Work required
Looking at the data, count the lines where the word "screenshot" occurs and answer with only the number.

====== Given information

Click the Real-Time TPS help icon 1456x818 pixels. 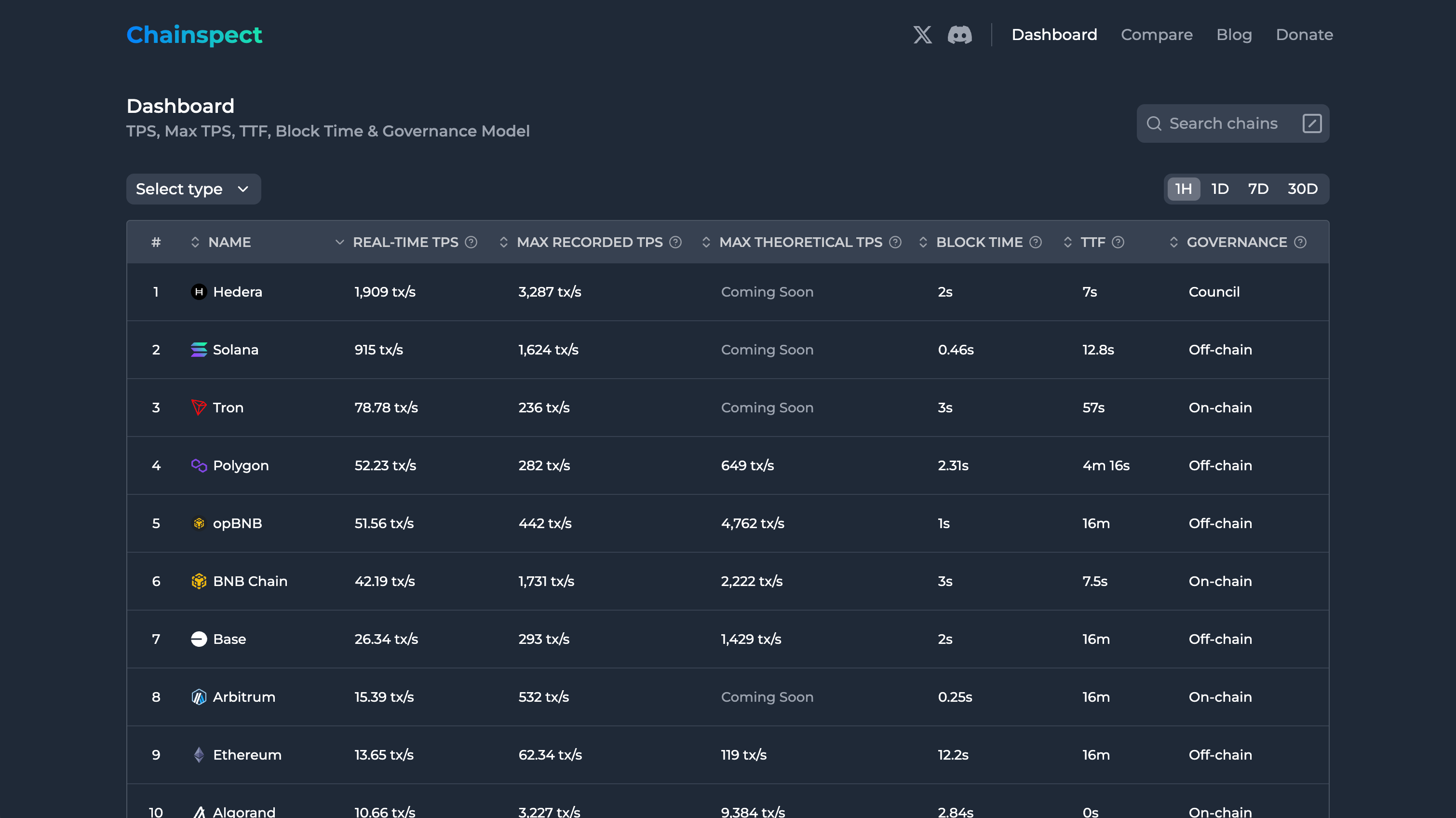pyautogui.click(x=471, y=243)
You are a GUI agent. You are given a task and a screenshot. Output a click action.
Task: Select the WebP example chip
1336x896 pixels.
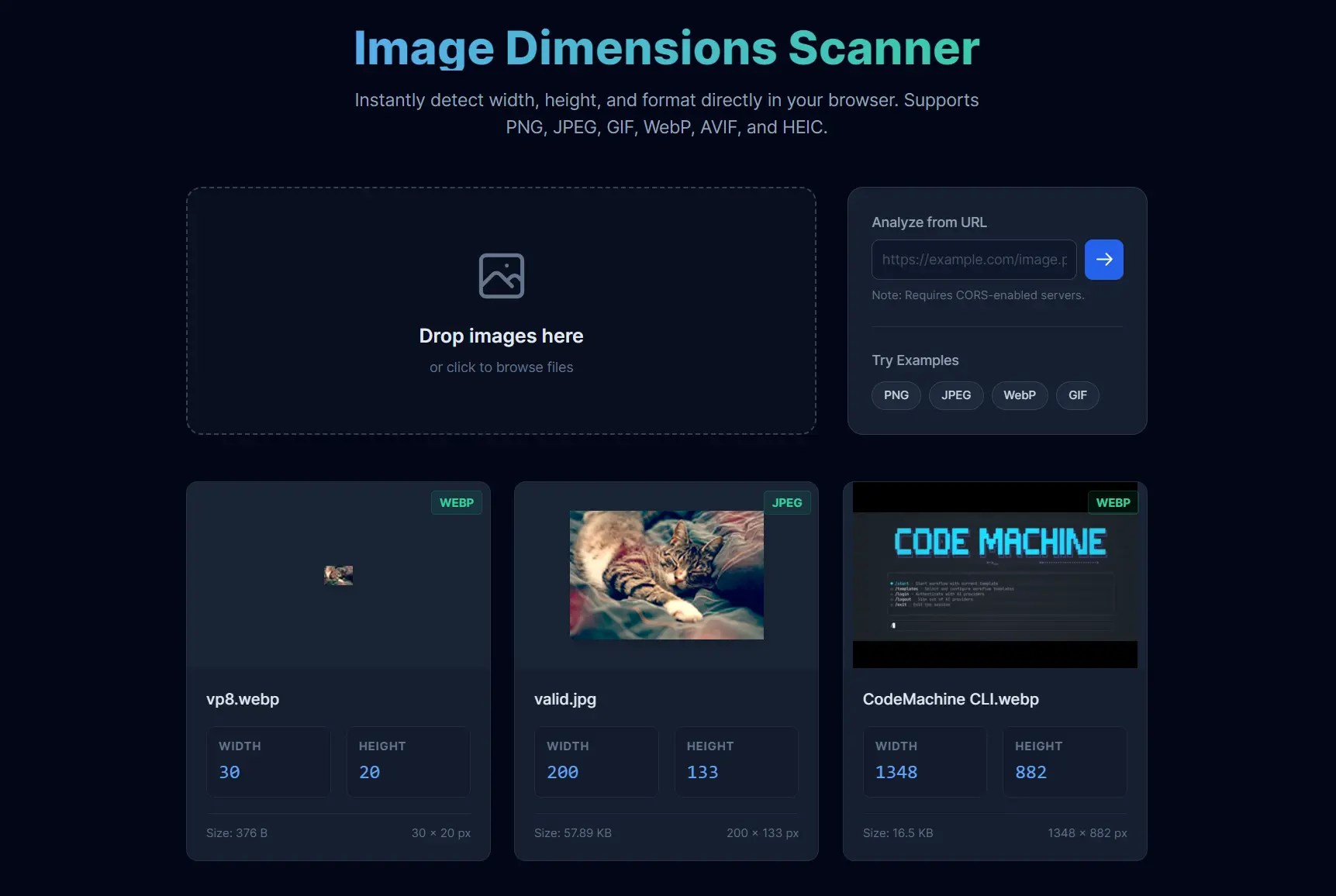point(1019,395)
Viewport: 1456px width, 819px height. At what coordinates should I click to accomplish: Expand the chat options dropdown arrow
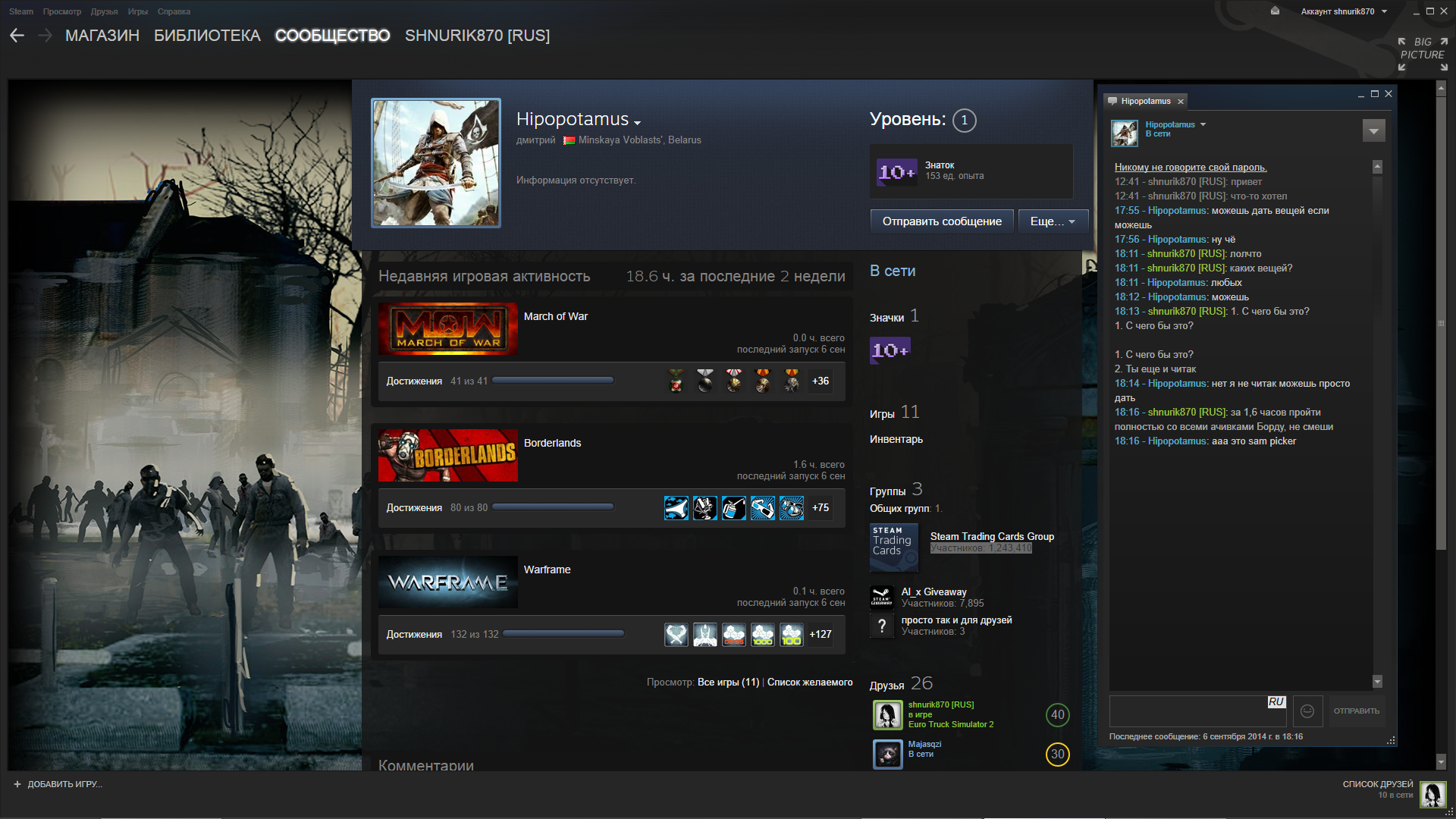tap(1373, 130)
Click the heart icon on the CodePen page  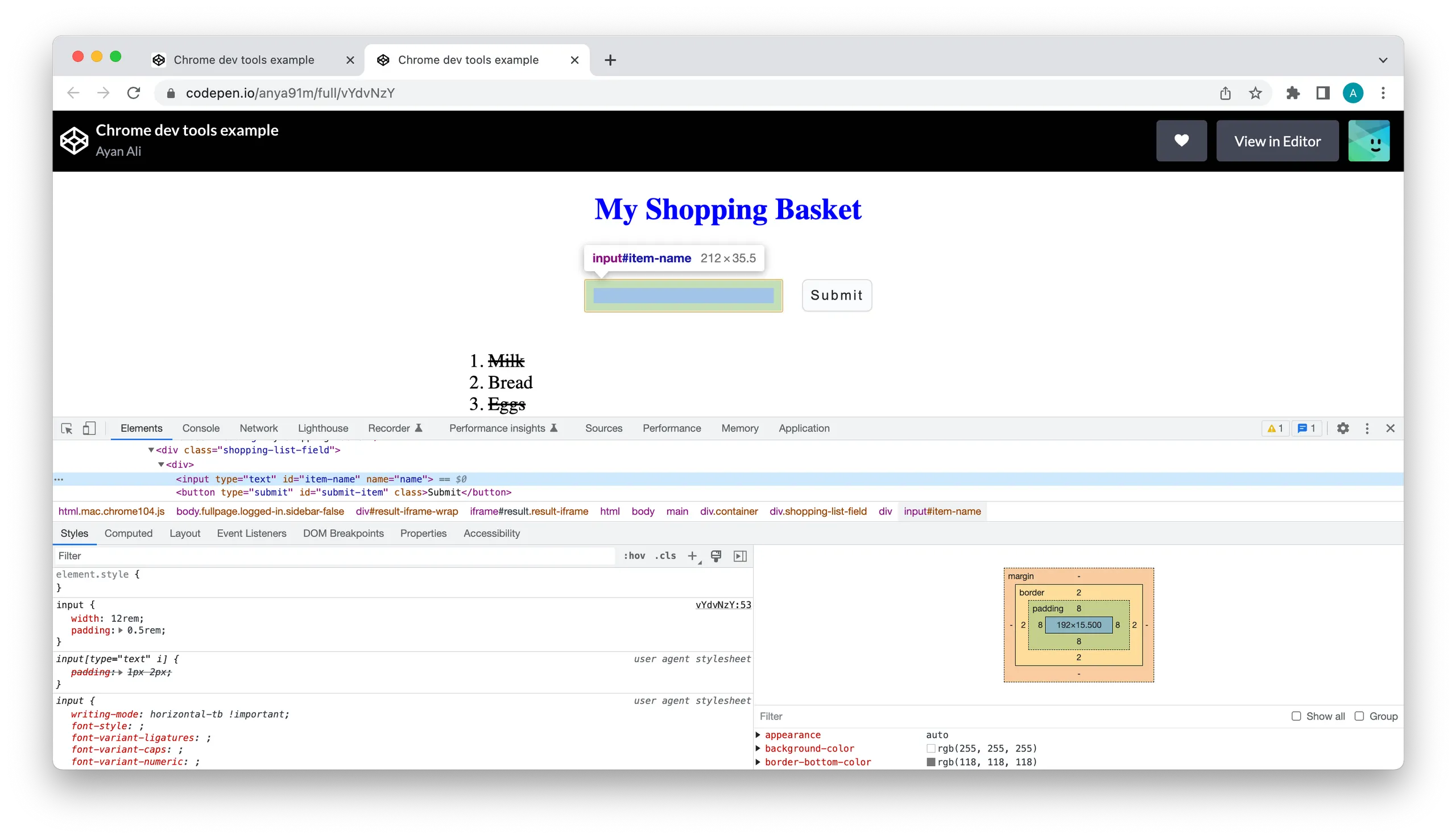pos(1181,140)
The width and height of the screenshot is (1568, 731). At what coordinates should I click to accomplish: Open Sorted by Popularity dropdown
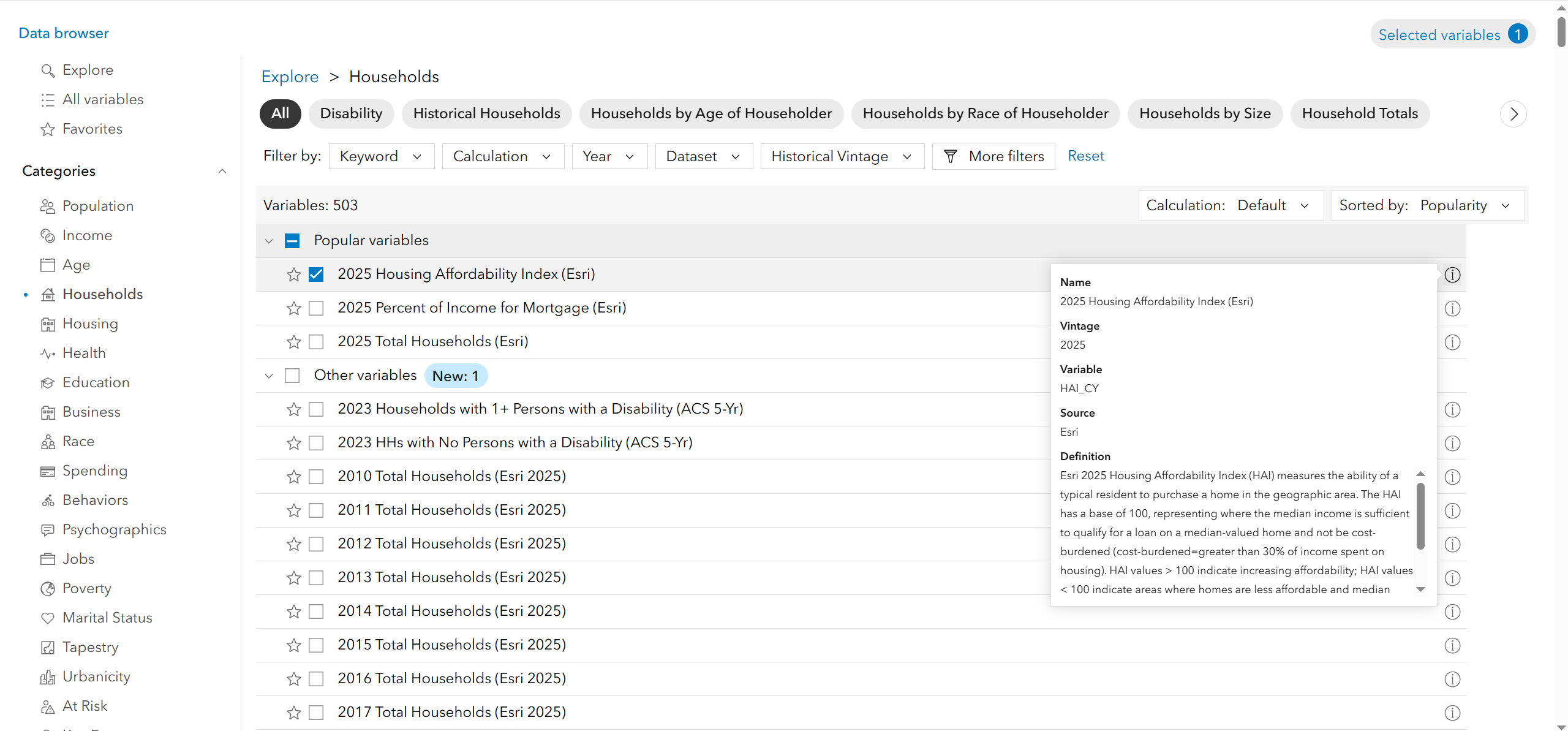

============

Solution to the problem
2